I was in knots as I walked out of the office. So much on my mind. So much to process.
I looked up and saw a shade of blue sky that gave me an excuse. So for the next twenty minutes I walked around and thought only about blue. It was calming, for the time being.
Call it a barley started career crisis, or an idealist reality check or a size 10 to the netherlands. Whatever you want to call it, I'm at a crossroads.
Somewhere in the mind scape, I'm standing on an x with my thumb to the void. On one side, the desire. On the other, the reality. In the middle I feel like I'm failing.
I had one of those moments today, when you get shook up and start to re-examine.
There was a time when I thought I had the answers. Just work hard and do good.
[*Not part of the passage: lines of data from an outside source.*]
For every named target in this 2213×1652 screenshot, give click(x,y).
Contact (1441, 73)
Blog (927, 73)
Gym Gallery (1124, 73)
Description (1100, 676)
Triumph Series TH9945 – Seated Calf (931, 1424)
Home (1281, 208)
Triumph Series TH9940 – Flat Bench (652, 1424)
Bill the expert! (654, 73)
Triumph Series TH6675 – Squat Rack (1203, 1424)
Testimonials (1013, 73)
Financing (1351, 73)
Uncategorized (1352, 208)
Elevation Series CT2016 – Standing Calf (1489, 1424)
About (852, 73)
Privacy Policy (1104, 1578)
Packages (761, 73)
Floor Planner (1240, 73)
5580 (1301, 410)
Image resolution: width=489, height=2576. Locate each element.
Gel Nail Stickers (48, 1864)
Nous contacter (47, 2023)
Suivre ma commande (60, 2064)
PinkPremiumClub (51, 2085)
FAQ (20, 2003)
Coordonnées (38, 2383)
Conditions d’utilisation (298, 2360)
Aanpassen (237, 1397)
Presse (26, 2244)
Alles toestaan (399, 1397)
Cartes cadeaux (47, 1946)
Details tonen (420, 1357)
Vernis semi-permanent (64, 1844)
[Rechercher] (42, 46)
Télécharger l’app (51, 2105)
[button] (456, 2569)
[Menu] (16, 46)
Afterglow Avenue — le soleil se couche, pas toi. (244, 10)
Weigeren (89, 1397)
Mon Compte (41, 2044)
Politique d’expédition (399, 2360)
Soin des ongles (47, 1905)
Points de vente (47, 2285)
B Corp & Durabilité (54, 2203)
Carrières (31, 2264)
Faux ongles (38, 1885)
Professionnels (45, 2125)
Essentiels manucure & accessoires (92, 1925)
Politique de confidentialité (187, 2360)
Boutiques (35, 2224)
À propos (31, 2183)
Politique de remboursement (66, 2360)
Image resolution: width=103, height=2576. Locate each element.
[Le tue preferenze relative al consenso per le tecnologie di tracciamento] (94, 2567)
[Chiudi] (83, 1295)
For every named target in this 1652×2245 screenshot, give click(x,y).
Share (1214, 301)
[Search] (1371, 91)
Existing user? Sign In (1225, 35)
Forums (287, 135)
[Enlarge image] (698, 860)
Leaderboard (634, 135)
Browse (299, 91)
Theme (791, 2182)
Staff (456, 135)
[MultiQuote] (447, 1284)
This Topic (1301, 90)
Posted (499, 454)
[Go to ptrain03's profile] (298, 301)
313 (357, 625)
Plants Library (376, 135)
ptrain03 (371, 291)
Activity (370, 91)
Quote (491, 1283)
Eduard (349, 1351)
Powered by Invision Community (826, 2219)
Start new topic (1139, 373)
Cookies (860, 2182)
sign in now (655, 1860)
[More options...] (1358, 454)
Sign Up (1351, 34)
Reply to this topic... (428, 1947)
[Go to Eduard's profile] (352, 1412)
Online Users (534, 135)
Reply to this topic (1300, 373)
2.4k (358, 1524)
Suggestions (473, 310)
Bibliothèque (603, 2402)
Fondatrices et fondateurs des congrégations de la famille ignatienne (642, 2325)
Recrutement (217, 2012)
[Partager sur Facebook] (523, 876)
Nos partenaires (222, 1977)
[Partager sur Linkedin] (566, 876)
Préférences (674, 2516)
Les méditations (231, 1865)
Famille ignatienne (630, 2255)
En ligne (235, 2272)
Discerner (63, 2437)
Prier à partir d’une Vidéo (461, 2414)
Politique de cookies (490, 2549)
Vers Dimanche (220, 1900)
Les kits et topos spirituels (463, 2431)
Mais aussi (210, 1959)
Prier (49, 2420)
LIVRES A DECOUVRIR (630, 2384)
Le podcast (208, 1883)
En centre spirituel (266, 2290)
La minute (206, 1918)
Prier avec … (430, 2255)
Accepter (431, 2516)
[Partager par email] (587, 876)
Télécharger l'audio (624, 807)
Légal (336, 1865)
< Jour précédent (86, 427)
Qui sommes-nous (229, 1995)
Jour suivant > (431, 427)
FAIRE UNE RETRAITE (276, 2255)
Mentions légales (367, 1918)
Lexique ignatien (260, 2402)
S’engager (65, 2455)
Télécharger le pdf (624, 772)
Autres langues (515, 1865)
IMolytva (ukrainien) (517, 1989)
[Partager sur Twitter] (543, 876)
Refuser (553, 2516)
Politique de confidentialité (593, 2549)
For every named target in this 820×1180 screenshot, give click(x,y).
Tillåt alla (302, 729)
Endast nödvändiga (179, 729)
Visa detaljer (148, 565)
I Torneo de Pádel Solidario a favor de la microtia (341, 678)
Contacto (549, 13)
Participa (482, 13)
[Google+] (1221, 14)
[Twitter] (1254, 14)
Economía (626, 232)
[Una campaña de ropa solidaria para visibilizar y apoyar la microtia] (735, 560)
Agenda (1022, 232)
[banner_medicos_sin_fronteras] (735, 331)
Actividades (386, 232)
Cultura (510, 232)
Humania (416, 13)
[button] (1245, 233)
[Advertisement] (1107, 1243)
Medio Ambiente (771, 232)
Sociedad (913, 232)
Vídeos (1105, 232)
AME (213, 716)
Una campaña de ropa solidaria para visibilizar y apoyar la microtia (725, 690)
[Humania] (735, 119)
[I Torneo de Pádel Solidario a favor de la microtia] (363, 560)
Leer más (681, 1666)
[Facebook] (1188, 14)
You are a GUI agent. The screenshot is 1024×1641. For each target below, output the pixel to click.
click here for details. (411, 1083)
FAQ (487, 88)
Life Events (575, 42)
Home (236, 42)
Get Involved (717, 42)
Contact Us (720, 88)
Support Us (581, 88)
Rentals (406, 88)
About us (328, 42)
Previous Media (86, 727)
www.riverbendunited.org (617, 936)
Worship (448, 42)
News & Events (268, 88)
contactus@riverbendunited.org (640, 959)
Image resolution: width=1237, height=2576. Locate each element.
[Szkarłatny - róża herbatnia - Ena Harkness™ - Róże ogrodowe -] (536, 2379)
I thought all I had to do was shine a light on the s*** and the rest would take care of itself.
When I first picked up a camera I didn't take it to seriously, I just tried to have fun. The freedom of doing whatever I wanted was freeing. And it seemed I had a knack for it, at least my teacher thought so. "You have the upside down eye," my teacher Mr. Frankie once told me. That's what he called it when you see things different.
Fast forward and I'm here now. Working at a paper, doing something that a 16-year-old me could never imagine in his/my wildest dreams.
And at that age, you have some wild dreams.
Along they way I saw the power of the image. I discovered Gordon Parks, Eugene Richards, Alex Webb, Dorothea Lange, Raghubir Singh, William Eugene Smith and countless others that escape my sleep deprived mind at this hour,and I saw the potential of photography to effect change. To shine a light.
Coming from where I come from, it wasn't the roughest part of town, but it was only a short two min drive from it. If you can think of it, it was happening out there.
It's gotten better since those days, mostly thanks to the tech boom that brought folks with cash into the poor side of town, which lead to community organizations, which lead to councilmen and women looking to please said organizations which lead to clean-ups, a new park, stop signs, speed bumps, graffiti clean-up and what have you.
But that's now, way back when it was a different story. Now I'm not saying it was the worst of the worst, but we saw things and dealt with things that kids shouldn't have to. Hell adults shouldn't have to either. Drugs, gangs, stabbings, graffiti, police copters shining a light in your back yard, etc. etc.
A part of me thought that when I picked up a camera maybe I'd be able to be a voice for this community that never had one. At least not until the Mercedes-leasing, home expanding, political-organizing, girl-scouting crowd moved in to the neighborhood.
Maybe I'd be able to do something that no one was able to do for me and my friends.
But lately I don't know.
I feel like I'm failing to do what I set out to do. I keep visiting crime scenes, I keep talking to concerned citizens, I keep trying to bring attention to a problem... and today I comforted an elderly couple as I told them a man they knew had been shoot and killed.
Days like today... they make you think.
There's something that happens you're behind the camera. Everything melts away and the world becomes reduced to a 24x36mm window.
Some of the war photogs describe it as tunnel vision. It's only happened to me once, but it's real. I was caught in the middle of a quickly escalating riot in downtown San Jose a couple years ago over Mardi Gras. It wasn't until I looked down and saw I'd walked down a block and left a trail of bloody footprints, that it hit me.
It's like the opening scene from Saving Private Ryan when the soldiers go in and out of the water. Above the water, the sounds of war and total chaos. Below, there is silence, stillness, solitude and a sense of calm.
Tonight I needed it. I needed the tunnel vision. The calm.
The pics above, they come from the tunnel vision.
I wonder still if anything we do makes a difference. "You do it because you love it, there's no money in it so you have to," I joke with people still.
On days like today I tell myself that what we do matters.
That it makes a difference.
But I wonder.
I wonder if it even matters what we do. Are we like the tree in the woods that feel over? Are we just pissing in the wind? Does anyone even care?
The press has power. I'm in a place where I can do something and I try. But nothing changes.
I feel like I'm failing. The reason I got into this business is because I felt like I could make a difference. I thought I brought a unique background to the job, something that added to the discussion.
Maybe I'm just naive.
Right about now you're probably wondering what happened, or more likely you've stopped reading like 20 graphs ago. If you're still here, you're probably getting pretty upset that I haven't told you... well... anything really.
What happened isn't the point. It's what isn't happening.
(But I'll meet you half way. If you're a decent journalist and your curiosity is too strong, a simple search on the the Express-News site should quench your thirst.)
So at this point, let me turn it over to you. If you have this job and you have the medium of the press and you have the desire, if you have all that, let me ask you now... what would you do?